Madira o Iku pa ẹ (stay strong, lest you be killed) – an unhealthy sarcasm – is currently making waves across the social media platform. It was a word from an Oba Solomoni, a veteran of the entertainment industry. It seems that the Yoruba did not think of Solomoni and his ilk when they said: Agba kii wa lọja, ki ori ọmọ tuntun wọ (An elder does not exist somewhere and watch things go wrong). With Madira oo, Solomoni had glamorized voodoo to (young) Nigerians. It baffles the mind if Efunsetan Aniwura, Kurunmi IJaye and other highly fetishistic men and women were not driven away, despite their voodoo. Igboho Oosa, Sunday Adeyemo – despite his voodoo bluster – is currently on the run for fear of being sent to the gulag by Ijọba amuni m’ogun; the government that apprehends powerful men and their voodoo. Nigerian artists – especially musicians – should reconnect the dots of their moral compass and stem the immoral and harmful content they are distributing to society. Lucky Dube, Bob Marley, Fela Kuti, Miriam Makeba, Nico Mbarga and other legendary singers are revered to this day because of how they weaponized their musical content against immorality, oppression, bad governance, apartheid, national disintegration, youthful exuberance, among other notable causes. . Current Nigerian artists can cut the styles of these legendary (women) men.
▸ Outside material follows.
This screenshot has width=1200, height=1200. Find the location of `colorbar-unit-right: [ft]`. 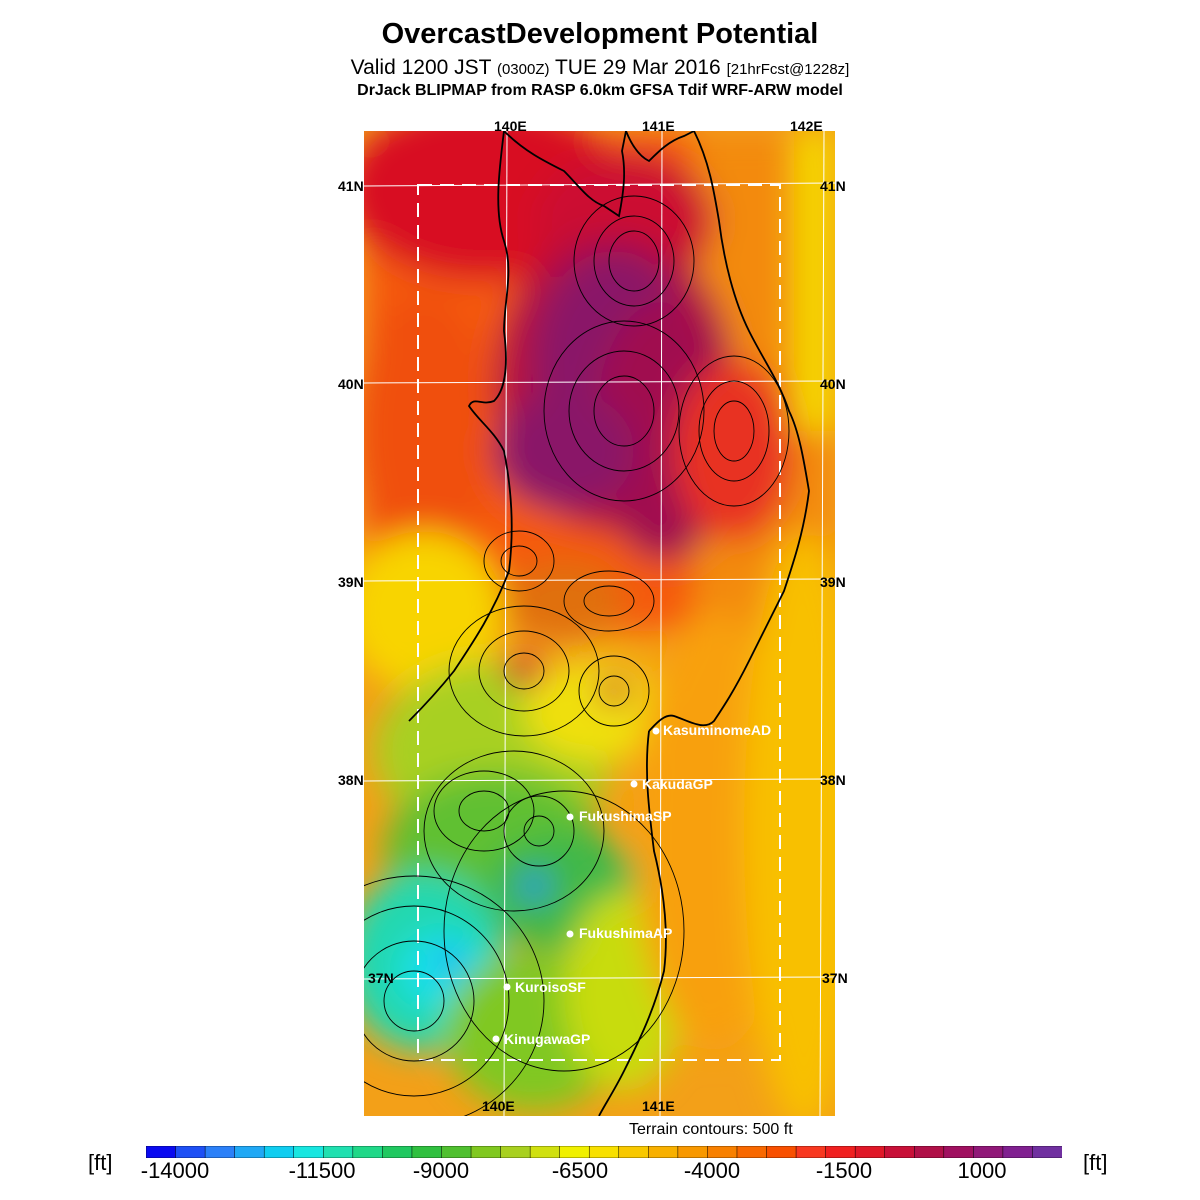

colorbar-unit-right: [ft] is located at coordinates (1096, 1162). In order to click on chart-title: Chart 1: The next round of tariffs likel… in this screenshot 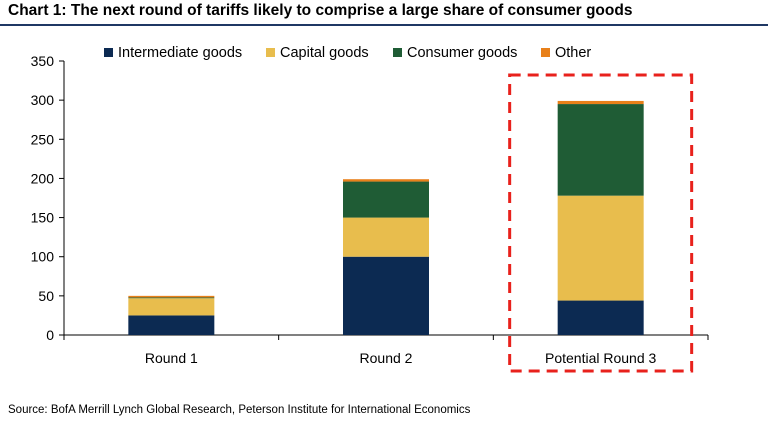, I will do `click(320, 10)`.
To conclude, dear young Nigerians, “No entertainment is so cheap as reading, nor any pleasure so enduring,” said the most famous writer, Mary Wortley. The act of seeking amusement to pass the time or to seek a sharp ray in dark days must not cloud one’s sense of righteousness. Many productive actions like reading books are also entertaining and comforting. They will make you rather than break you, like Wack Entertainment does. Seek pleasure in productive actions that might open your eyes to the immorality you are embracing from Nigerian entertainers.